Write out nothing except the lines running from the one containing "This screenshot has width=1298, height=765." to the last line of the data, exactly as they stand.

**Supplied material**
----
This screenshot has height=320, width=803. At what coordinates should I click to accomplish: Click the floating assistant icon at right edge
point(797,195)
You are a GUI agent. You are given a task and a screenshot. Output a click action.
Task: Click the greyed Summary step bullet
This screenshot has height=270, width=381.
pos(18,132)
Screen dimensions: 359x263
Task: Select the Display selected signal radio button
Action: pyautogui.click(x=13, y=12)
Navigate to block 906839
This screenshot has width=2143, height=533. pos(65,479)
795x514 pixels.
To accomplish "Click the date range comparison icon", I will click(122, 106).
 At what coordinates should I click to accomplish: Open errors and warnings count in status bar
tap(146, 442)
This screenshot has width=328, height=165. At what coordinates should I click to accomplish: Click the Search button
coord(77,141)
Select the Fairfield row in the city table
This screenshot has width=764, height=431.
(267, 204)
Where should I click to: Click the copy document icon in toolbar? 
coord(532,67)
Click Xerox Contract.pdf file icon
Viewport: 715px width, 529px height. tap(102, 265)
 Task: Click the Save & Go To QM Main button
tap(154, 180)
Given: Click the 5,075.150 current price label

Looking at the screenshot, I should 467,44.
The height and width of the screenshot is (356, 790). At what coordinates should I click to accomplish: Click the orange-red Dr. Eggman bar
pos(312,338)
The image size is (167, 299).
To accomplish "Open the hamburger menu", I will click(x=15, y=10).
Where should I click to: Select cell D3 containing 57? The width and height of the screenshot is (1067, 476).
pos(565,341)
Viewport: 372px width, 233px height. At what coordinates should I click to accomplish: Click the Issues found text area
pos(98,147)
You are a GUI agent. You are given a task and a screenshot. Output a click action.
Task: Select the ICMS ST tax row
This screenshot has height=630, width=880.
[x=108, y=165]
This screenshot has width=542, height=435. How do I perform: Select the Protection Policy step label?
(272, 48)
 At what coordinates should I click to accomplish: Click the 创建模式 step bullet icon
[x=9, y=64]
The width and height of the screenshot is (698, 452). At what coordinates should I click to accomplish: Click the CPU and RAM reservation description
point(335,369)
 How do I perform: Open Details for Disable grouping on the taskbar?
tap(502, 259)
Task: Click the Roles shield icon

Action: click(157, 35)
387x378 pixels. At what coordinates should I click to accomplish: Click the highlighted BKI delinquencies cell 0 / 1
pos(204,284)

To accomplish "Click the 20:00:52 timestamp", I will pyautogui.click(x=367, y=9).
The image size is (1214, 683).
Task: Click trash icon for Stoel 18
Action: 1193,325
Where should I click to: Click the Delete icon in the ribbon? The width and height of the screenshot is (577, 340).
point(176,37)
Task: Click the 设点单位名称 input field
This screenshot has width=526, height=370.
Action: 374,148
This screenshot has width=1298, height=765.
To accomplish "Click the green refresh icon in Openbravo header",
----
**Result**
This screenshot has width=1298, height=765.
To accomplish "Click the green refresh icon in Openbravo header",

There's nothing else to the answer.